日本の知見導入し、防災体制整備へ=国家捜索救助委、民間企業に協力要請

【ハノイ時事】ベトナム政府はこのほど、大規模な自然災害や産業関連施設の火災などの重大事案に対応するための国家戦略(防災10カ年計画)の策定に着手した。災害対応を所管する国家捜索救助委員会(ビナサルコム)は、日本の防災・災害対応の知見や経験を導入して体制を整え、必要な人材の育成を進めるため、日本の民間企業メディアゲイン(東京)に協力を要請した。

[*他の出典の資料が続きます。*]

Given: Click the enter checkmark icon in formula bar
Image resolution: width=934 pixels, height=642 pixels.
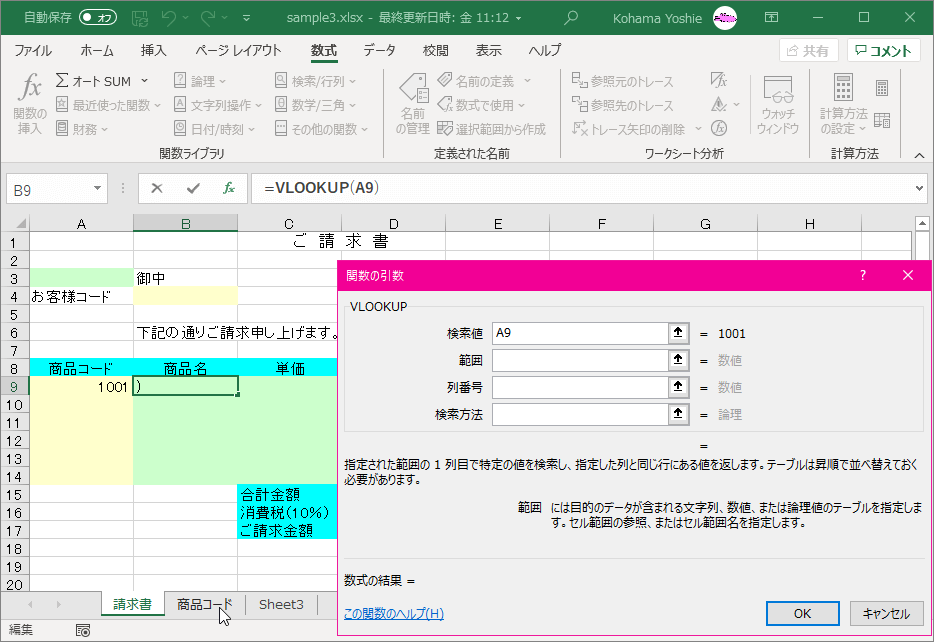Looking at the screenshot, I should click(193, 188).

 日越両政府間の調整や技術・ノウハウ移転に加え、防災や気象観測、通信、建設などに関連する企業の協力も想定。関係者によれば、NECやトプコン、前田工繊、ウェザーニューズ(千葉市)などがベトナムの防災体制構築に関心を示している。
 ベトナムでは近年、気候変動の影響で台風や洪水、干ばつといった自然災害が深刻になっている。東日本大震災などを踏まえ、周辺諸国の地震による津波被害への警戒心も高まった。また、経済成長に伴って都市部の高層住宅や、工場および石油化学関連施設での火災も懸念材料だ。
 こうした事情からベトナム政府は、国家として防災戦略をまとめ、備えを固めることが急務と判断したもようだ。その際、日本の支援に期待を寄せている。
 このほどハノイで記者会見したビナサルコム幹部は「ベトナムには現在、日本人もたくさん住んでいる。日本人の安全のためにも(防災体制の構築に向け)常に努力している」と語った。